Do you see the arrogance of it? Here’s the cue. Here’s what I expect. If you don’t do it, you’re going to die. I’m going to throw you into this furnace, and then what god will be able to rescue you from my hand? You see the arrogance of that? Now, understand, Nebuchadnezzar has good reason to feel like he’s stronger than their God. He recognizes their refusal to bow, their refusal to do the conditioned response to the cue he’s given them. He understands the reason for that is because they worship God, that they believe is greater than him, but from his perspective, that’s stupid. He knows he’s greater than their God because he’s already defeated Israel. He road into the battle against what was left of the nation of Israel, and he wiped them out. He destroyed Jerusalem. He captured them, so from his perspective, their God doesn’t have his level of power, so when he asked them, what God, he’s basically saying, your God can’t do a thing for you, because in his perspective, he’s greater than their God. But we know something he doesn’t, right?
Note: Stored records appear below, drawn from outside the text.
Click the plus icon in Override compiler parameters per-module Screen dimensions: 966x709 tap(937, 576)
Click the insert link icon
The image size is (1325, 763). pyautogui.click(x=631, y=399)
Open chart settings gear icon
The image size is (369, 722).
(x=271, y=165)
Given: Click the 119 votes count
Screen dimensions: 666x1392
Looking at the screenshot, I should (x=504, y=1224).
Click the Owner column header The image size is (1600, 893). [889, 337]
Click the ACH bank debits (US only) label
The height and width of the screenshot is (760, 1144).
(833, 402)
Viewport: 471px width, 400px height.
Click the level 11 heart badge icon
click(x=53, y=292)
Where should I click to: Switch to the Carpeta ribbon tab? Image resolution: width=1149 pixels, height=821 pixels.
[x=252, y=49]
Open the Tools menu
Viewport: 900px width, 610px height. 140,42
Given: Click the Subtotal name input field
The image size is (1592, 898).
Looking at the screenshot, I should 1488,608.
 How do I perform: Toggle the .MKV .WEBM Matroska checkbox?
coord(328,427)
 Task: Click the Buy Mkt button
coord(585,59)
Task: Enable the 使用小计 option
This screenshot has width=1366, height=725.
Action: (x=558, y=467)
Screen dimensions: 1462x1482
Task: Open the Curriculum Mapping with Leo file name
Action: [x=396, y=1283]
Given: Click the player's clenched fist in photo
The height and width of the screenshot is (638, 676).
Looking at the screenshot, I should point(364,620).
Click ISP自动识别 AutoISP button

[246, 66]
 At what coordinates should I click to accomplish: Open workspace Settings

Some of you were here a few weeks ago, Daniel 1 verse 2, yes, he won that battle. Yes, he defeated Israel, but verse 2 of chapter 1, and The Lord delivered Jehoiakim, King of Judah into his hand. We know that. We know that Nebuchadnezzar didn’t win that battle because he was great and mighty and powerful. He won that battle because God allowed him to win. We know that. Nebuchadnezzar doesn’t know that. And because of that, what’s happening is that Nebuchadnezzar’s success is feeding his arrogance. It’s the fuel that’s allowing that particular fire to grow, which is an easy thing to allow to happen, right? We look around at success we have, maybe in our job or family or some way of life, we look at the success, and it’s really easy to let that success feed our arrogance, to feed our belief that we really are all that and a bag of chips too, possibly ruffles, cheddar cheese and sour cream chips, because those are the best chips, and that’s how great we are. But the reality is that we have to do the opposite of what Nebuchadnezzar is doing here.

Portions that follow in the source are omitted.